- Task requirements
Line by line, the entries below are to be reproduced unaltered.

- Collected data
-------

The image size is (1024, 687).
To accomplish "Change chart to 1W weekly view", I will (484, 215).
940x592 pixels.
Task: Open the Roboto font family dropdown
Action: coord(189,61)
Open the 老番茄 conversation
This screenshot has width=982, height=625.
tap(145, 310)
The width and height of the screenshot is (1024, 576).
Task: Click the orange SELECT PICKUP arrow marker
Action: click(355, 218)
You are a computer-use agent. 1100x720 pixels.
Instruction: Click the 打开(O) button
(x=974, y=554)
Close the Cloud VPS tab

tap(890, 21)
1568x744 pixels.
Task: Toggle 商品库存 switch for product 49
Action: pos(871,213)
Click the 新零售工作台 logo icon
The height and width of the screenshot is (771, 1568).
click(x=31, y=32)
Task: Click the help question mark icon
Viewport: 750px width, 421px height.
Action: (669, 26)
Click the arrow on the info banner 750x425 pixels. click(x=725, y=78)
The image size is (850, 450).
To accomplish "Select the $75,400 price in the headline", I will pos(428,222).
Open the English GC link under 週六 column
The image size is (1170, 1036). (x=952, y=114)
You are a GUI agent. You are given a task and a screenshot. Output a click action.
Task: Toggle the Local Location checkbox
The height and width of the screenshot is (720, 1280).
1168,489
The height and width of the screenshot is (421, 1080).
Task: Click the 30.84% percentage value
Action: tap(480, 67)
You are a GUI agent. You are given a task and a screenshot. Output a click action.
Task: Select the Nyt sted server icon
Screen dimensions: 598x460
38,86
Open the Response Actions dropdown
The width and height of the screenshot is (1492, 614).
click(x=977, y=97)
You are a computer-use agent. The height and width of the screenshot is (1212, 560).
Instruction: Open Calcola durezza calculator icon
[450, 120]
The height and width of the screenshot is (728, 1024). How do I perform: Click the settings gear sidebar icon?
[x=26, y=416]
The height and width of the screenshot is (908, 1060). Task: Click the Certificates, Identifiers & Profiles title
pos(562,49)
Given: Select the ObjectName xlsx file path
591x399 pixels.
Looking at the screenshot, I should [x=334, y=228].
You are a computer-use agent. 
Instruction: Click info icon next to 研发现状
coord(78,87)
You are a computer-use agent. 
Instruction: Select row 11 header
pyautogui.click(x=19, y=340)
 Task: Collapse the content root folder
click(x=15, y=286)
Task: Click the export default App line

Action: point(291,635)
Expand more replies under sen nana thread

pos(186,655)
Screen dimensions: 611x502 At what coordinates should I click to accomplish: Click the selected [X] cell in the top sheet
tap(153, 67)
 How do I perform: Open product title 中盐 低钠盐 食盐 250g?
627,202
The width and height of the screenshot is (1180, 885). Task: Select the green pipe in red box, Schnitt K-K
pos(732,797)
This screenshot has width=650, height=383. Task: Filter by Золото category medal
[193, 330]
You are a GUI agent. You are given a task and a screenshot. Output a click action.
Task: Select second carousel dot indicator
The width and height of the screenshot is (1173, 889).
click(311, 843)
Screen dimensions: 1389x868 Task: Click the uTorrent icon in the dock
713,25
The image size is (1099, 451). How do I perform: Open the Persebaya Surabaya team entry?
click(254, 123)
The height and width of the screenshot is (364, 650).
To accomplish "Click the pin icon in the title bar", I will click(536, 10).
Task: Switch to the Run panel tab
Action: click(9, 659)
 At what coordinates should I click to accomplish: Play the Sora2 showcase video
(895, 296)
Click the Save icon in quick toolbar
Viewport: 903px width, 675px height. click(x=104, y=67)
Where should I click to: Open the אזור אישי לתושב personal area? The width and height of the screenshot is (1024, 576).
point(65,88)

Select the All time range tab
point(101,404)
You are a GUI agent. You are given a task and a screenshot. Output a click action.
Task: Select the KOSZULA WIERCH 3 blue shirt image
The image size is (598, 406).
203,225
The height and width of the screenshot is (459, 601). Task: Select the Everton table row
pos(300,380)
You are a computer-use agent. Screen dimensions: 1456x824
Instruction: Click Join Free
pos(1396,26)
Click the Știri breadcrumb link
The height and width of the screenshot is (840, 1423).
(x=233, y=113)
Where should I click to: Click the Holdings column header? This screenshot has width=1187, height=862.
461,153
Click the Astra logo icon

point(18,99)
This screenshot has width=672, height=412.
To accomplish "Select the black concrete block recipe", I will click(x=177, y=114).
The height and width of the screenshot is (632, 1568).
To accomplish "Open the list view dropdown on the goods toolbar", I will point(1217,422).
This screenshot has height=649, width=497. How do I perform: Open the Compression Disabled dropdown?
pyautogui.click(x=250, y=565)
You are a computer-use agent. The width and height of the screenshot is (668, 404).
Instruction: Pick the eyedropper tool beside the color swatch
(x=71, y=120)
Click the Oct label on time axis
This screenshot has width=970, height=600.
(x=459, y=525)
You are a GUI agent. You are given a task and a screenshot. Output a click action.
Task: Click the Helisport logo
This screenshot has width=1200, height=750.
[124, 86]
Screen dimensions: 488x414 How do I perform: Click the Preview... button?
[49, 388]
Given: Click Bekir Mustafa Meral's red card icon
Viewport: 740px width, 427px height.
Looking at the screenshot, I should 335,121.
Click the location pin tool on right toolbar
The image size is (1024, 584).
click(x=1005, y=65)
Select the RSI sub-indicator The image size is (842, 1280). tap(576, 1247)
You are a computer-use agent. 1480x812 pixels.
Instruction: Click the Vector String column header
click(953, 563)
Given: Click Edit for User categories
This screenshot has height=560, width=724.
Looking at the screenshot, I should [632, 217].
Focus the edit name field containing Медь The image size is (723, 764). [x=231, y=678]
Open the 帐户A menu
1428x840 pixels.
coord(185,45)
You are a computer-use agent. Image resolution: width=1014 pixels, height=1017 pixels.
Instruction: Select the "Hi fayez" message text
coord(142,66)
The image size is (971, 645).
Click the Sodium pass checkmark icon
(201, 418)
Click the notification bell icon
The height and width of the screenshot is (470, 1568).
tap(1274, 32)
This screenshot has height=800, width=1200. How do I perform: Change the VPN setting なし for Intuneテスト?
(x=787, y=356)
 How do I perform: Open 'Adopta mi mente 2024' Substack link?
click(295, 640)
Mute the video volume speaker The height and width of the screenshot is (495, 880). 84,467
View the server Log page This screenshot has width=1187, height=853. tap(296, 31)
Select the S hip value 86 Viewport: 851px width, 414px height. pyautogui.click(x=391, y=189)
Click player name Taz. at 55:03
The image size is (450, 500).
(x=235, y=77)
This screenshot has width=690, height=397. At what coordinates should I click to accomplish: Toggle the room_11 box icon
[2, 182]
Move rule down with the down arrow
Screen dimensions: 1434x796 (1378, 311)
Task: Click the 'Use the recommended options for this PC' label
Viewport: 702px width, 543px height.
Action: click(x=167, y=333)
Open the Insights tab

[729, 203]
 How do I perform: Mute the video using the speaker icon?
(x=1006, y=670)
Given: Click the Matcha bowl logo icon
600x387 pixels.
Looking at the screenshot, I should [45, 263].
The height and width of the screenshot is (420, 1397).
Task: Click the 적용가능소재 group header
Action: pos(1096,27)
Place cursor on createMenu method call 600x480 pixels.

-------

- Solution
The image size is (1024, 687).
To accomplish "Change chart to 1W weekly view", I will (484, 215).
940x592 pixels.
Task: Open the Roboto font family dropdown
Action: coord(189,61)
Open the 老番茄 conversation
This screenshot has width=982, height=625.
tap(145, 310)
The width and height of the screenshot is (1024, 576).
Task: Click the orange SELECT PICKUP arrow marker
Action: click(355, 218)
You are a computer-use agent. 1100x720 pixels.
Instruction: Click the 打开(O) button
(x=974, y=554)
Close the Cloud VPS tab

tap(890, 21)
1568x744 pixels.
Task: Toggle 商品库存 switch for product 49
Action: pos(871,213)
Click the 新零售工作台 logo icon
The height and width of the screenshot is (771, 1568).
click(x=31, y=32)
Task: Click the help question mark icon
Viewport: 750px width, 421px height.
Action: (669, 26)
Click the arrow on the info banner 750x425 pixels. click(x=725, y=78)
The image size is (850, 450).
To accomplish "Select the $75,400 price in the headline", I will pos(428,222).
Open the English GC link under 週六 column
The image size is (1170, 1036). (x=952, y=114)
You are a GUI agent. You are given a task and a screenshot. Output a click action.
Task: Toggle the Local Location checkbox
The height and width of the screenshot is (720, 1280).
1168,489
The height and width of the screenshot is (421, 1080).
Task: Click the 30.84% percentage value
Action: tap(480, 67)
You are a GUI agent. You are given a task and a screenshot. Output a click action.
Task: Select the Nyt sted server icon
Screen dimensions: 598x460
38,86
Open the Response Actions dropdown
The width and height of the screenshot is (1492, 614).
click(x=977, y=97)
You are a computer-use agent. The height and width of the screenshot is (1212, 560).
Instruction: Open Calcola durezza calculator icon
[450, 120]
The height and width of the screenshot is (728, 1024). How do I perform: Click the settings gear sidebar icon?
[x=26, y=416]
The height and width of the screenshot is (908, 1060). Task: Click the Certificates, Identifiers & Profiles title
pos(562,49)
Given: Select the ObjectName xlsx file path
591x399 pixels.
Looking at the screenshot, I should [x=334, y=228].
You are a computer-use agent. 
Instruction: Click info icon next to 研发现状
coord(78,87)
You are a computer-use agent. 
Instruction: Select row 11 header
pyautogui.click(x=19, y=340)
 Task: Collapse the content root folder
click(x=15, y=286)
Task: Click the export default App line

Action: point(291,635)
Expand more replies under sen nana thread

pos(186,655)
Screen dimensions: 611x502 At what coordinates should I click to accomplish: Click the selected [X] cell in the top sheet
tap(153, 67)
 How do I perform: Open product title 中盐 低钠盐 食盐 250g?
627,202
The width and height of the screenshot is (1180, 885). Task: Select the green pipe in red box, Schnitt K-K
pos(732,797)
This screenshot has width=650, height=383. Task: Filter by Золото category medal
[193, 330]
You are a GUI agent. You are given a task and a screenshot. Output a click action.
Task: Select second carousel dot indicator
The width and height of the screenshot is (1173, 889).
click(311, 843)
Screen dimensions: 1389x868 Task: Click the uTorrent icon in the dock
713,25
The image size is (1099, 451). How do I perform: Open the Persebaya Surabaya team entry?
click(254, 123)
The height and width of the screenshot is (364, 650).
To accomplish "Click the pin icon in the title bar", I will click(536, 10).
Task: Switch to the Run panel tab
Action: click(9, 659)
 At what coordinates should I click to accomplish: Play the Sora2 showcase video
(895, 296)
Click the Save icon in quick toolbar
Viewport: 903px width, 675px height. click(x=104, y=67)
Where should I click to: Open the אזור אישי לתושב personal area? The width and height of the screenshot is (1024, 576).
point(65,88)

Select the All time range tab
point(101,404)
You are a GUI agent. You are given a task and a screenshot. Output a click action.
Task: Select the KOSZULA WIERCH 3 blue shirt image
The image size is (598, 406).
203,225
The height and width of the screenshot is (459, 601). Task: Select the Everton table row
pos(300,380)
You are a computer-use agent. Screen dimensions: 1456x824
Instruction: Click Join Free
pos(1396,26)
Click the Știri breadcrumb link
The height and width of the screenshot is (840, 1423).
(x=233, y=113)
Where should I click to: Click the Holdings column header? This screenshot has width=1187, height=862.
461,153
Click the Astra logo icon

point(18,99)
This screenshot has width=672, height=412.
To accomplish "Select the black concrete block recipe", I will click(x=177, y=114).
The height and width of the screenshot is (632, 1568).
To accomplish "Open the list view dropdown on the goods toolbar", I will point(1217,422).
This screenshot has height=649, width=497. How do I perform: Open the Compression Disabled dropdown?
pyautogui.click(x=250, y=565)
You are a computer-use agent. The width and height of the screenshot is (668, 404).
Instruction: Pick the eyedropper tool beside the color swatch
(x=71, y=120)
Click the Oct label on time axis
This screenshot has width=970, height=600.
(x=459, y=525)
You are a GUI agent. You are given a task and a screenshot. Output a click action.
Task: Click the Helisport logo
This screenshot has width=1200, height=750.
[124, 86]
Screen dimensions: 488x414 How do I perform: Click the Preview... button?
[49, 388]
Given: Click Bekir Mustafa Meral's red card icon
Viewport: 740px width, 427px height.
Looking at the screenshot, I should 335,121.
Click the location pin tool on right toolbar
The image size is (1024, 584).
click(x=1005, y=65)
Select the RSI sub-indicator The image size is (842, 1280). tap(576, 1247)
You are a computer-use agent. 1480x812 pixels.
Instruction: Click the Vector String column header
click(953, 563)
Given: Click Edit for User categories
This screenshot has height=560, width=724.
Looking at the screenshot, I should [632, 217].
Focus the edit name field containing Медь The image size is (723, 764). [x=231, y=678]
Open the 帐户A menu
1428x840 pixels.
coord(185,45)
You are a computer-use agent. Image resolution: width=1014 pixels, height=1017 pixels.
Instruction: Select the "Hi fayez" message text
coord(142,66)
The image size is (971, 645).
Click the Sodium pass checkmark icon
(201, 418)
Click the notification bell icon
The height and width of the screenshot is (470, 1568).
tap(1274, 32)
This screenshot has height=800, width=1200. How do I perform: Change the VPN setting なし for Intuneテスト?
(x=787, y=356)
 How do I perform: Open 'Adopta mi mente 2024' Substack link?
click(295, 640)
Mute the video volume speaker The height and width of the screenshot is (495, 880). 84,467
View the server Log page This screenshot has width=1187, height=853. tap(296, 31)
Select the S hip value 86 Viewport: 851px width, 414px height. pyautogui.click(x=391, y=189)
Click player name Taz. at 55:03
The image size is (450, 500).
(x=235, y=77)
This screenshot has width=690, height=397. At what coordinates should I click to accomplish: Toggle the room_11 box icon
[2, 182]
Move rule down with the down arrow
Screen dimensions: 1434x796 (1378, 311)
Task: Click the 'Use the recommended options for this PC' label
Viewport: 702px width, 543px height.
Action: click(x=167, y=333)
Open the Insights tab

[729, 203]
 How do I perform: Mute the video using the speaker icon?
(x=1006, y=670)
Given: Click the Matcha bowl logo icon
600x387 pixels.
Looking at the screenshot, I should [45, 263].
The height and width of the screenshot is (420, 1397).
Task: Click the 적용가능소재 group header
Action: pos(1096,27)
Place cursor on createMenu method call 600x480 pixels.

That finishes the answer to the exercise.